[Work required]
Please return the lines below verbatim, beginning at the one that has "Task: Select Monday 29 date header" and stopping after the one that has "This screenshot has width=1462, height=812.", and add no other lines.

[Dataset records]
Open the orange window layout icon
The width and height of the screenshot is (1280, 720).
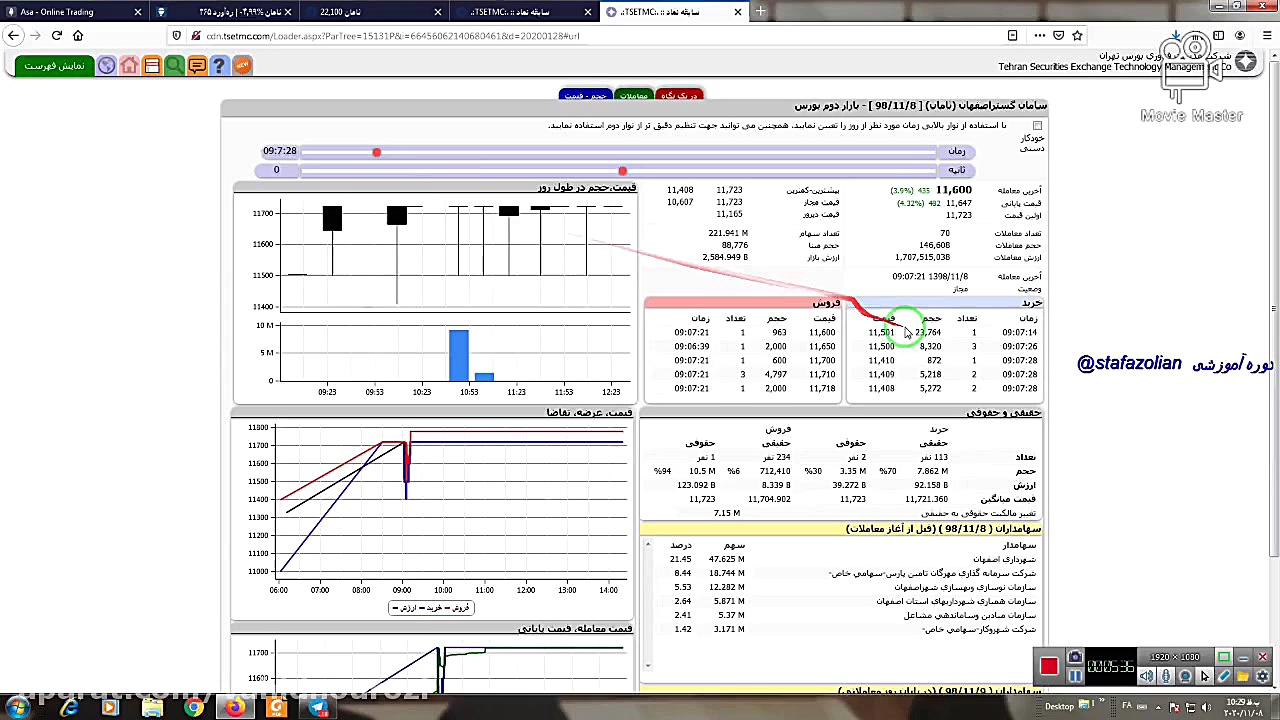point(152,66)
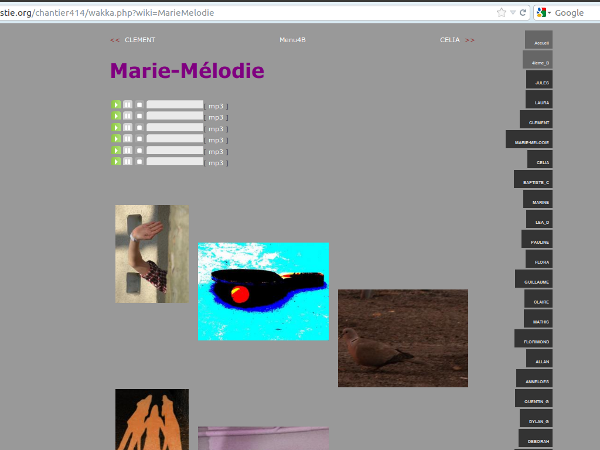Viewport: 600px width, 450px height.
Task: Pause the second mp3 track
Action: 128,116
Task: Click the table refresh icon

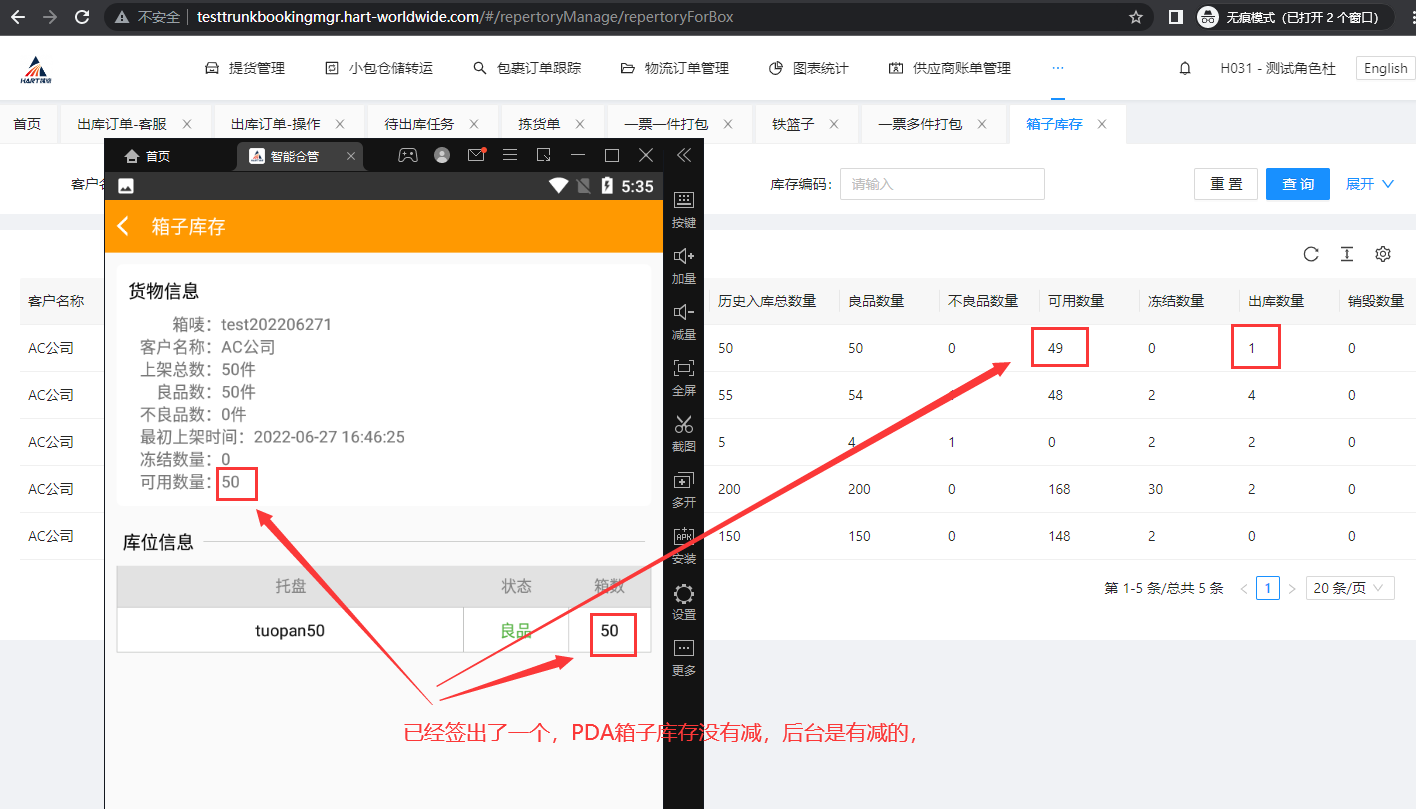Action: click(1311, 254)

---

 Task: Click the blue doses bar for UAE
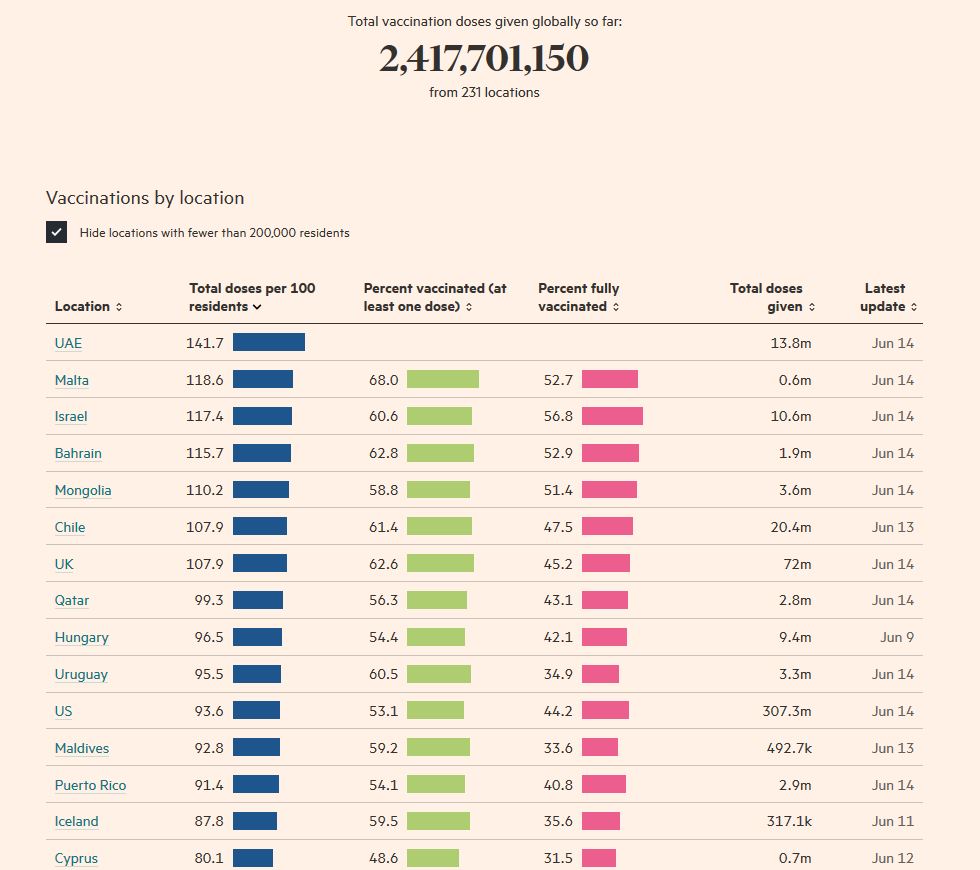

==

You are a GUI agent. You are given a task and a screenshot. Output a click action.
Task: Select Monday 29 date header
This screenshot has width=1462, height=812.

[Task response]
Task: Select Monday 29 date header
This screenshot has width=1462, height=812.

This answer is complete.